Later, Bev (Samantha Sloyan) decides to burn down all the homes to force all the citizens to come to the church to escape dying with the sunrise. As everyone starts to arrive at the church, Bev starts to forbid people from entering it.
Father Paul intervenes and tells everyone that they’re allowed in there, but he stops when he sees Sarah pouring lighter fluid all over the church. Earlier in the episode, it’s revealed that Father Paul (aka Father Pruitt) had a secret relationship with Mildred (Alex Essoe) and they conceived Sarah in secret. Father Paul uses this moment to tell Sarah that he’s proud of her, but their moment is cut short when Struge (Matt Biedel) shoots her.
Father Paul attempts to turn her into a vampire, but she refuses.
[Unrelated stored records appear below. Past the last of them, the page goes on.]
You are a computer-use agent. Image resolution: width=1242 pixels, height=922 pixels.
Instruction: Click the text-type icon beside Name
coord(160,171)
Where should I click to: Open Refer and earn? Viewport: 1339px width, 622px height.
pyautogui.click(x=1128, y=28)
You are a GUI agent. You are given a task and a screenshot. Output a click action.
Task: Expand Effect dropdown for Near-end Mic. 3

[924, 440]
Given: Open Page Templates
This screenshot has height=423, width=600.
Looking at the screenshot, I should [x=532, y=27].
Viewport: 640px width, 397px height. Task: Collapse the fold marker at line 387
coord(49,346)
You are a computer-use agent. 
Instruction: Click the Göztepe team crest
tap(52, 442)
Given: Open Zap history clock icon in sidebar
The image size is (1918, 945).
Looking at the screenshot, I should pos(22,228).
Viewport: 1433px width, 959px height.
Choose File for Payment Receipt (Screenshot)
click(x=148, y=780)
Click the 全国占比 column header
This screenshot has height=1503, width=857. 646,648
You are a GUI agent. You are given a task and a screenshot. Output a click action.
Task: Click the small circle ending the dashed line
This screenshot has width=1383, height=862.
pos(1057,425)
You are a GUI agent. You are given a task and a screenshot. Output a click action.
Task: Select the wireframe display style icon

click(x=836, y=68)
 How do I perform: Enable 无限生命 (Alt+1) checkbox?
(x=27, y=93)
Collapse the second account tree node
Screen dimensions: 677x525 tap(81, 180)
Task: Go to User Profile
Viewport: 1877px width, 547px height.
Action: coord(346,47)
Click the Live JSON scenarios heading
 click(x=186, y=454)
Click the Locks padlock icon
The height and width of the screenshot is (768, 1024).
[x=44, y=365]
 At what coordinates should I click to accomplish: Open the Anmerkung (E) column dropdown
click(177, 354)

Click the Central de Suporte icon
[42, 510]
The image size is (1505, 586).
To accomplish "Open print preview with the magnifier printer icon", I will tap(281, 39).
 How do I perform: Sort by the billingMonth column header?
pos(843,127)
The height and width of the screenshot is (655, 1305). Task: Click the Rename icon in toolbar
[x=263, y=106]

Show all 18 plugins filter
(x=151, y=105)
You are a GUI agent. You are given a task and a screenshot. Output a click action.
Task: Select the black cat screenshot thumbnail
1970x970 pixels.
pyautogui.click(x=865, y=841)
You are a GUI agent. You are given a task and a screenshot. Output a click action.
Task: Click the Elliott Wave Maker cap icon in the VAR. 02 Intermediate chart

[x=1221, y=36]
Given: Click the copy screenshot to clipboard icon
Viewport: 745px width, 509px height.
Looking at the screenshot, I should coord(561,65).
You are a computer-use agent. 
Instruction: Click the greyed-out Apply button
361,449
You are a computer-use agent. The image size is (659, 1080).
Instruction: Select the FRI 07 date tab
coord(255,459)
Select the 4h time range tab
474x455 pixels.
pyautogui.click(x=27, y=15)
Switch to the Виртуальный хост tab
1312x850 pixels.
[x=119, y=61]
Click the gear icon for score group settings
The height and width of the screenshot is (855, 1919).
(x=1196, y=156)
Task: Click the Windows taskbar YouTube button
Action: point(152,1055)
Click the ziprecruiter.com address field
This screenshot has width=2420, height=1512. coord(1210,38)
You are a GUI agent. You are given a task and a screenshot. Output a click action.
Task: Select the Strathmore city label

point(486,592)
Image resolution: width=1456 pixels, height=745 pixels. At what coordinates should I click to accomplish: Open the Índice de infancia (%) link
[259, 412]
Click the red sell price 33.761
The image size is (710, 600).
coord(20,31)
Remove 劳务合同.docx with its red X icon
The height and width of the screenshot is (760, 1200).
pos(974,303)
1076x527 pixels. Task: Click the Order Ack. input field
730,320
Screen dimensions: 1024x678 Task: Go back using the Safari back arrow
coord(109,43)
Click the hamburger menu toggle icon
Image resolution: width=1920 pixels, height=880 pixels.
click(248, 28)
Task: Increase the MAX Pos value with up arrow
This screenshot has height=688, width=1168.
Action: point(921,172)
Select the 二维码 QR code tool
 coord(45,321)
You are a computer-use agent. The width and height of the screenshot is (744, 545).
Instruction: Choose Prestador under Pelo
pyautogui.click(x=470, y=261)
Paul and Mildred then burn part of the church. Sheriff Hassan and Erin try to burn the rest, but Erin is grabbed by the Angel and Bev shoots Hassan.
While being drained by the Angel, Erin manages to cut its wings. After seeing how Bev treats his father, Ali (Rahul Abburi) sets the rest of the church on fire. Everyone goes off to face death as the sun approaches. Meanwhile, Warren (Igby Rigney) and Leeza (Annarah Cymone) are on a boat watching it all happen. Leeza then tells Warren that she can’t feel her legs.
What Did Leeza’s Final Lines Mean In Midnight Mass?
Many will assume that Leeza saying she couldn’t feel her legs confirms that the Angel doesn’t make it west and burns in the sun like the rest of Crockett Island. However, apparently, this is not the case. In an interview with The Wrap, Mike Flanagan revealed that those final lines were not supposed to confirm the death of the Angel. Instead, they were just supposed to confirm that Leeza no longer had the blood inside her:
Now, though Flanagan doesn’t want to kill the Angel by saying yes, he indeed died, he doesn’t necessarily completely say that he isn’t dead. It’s left open-ended, which allows viewers to determine it as they see fit. To me, it only makes sense that the Angel has died. It was only a few hours between the final midnight mass and when Leeza and Warren escaped the island.
The Angel’s blood should have still been in her veins. To me, the only way the blood starts to lose its power inside Leeza is if the Angel dies. Kind of like when a vampire sire dies, his children die with him.
The Importance Of Erin’s Midnight Mass Final Speech
You may have noticed that Erin is the only Crockett Island vampire that viewers don’t see burn. We also don’t see Erin become a vampire, but because she took communion, that’s what happened. Flanagan intentionally doesn’t show this side of Erin. He told Entertainment Weekly that he wanted the audience to remember Erin "as a whole thing.”
Erin also gets to deliver one final monologue where she gives her idea of what happens when we die.
In an interview with the New York Times, Flanagan shared that he “had more of a spiritual reaction reading Pale Blue Dot” than reading the Bible. This love of science comes through in Erin’s death. She talks about death in this magical manner but there is a lot of science that’s used to describe basically how death can be a return to the earth. How life is but a dream, but we’re all part of these particles that help make up the earth.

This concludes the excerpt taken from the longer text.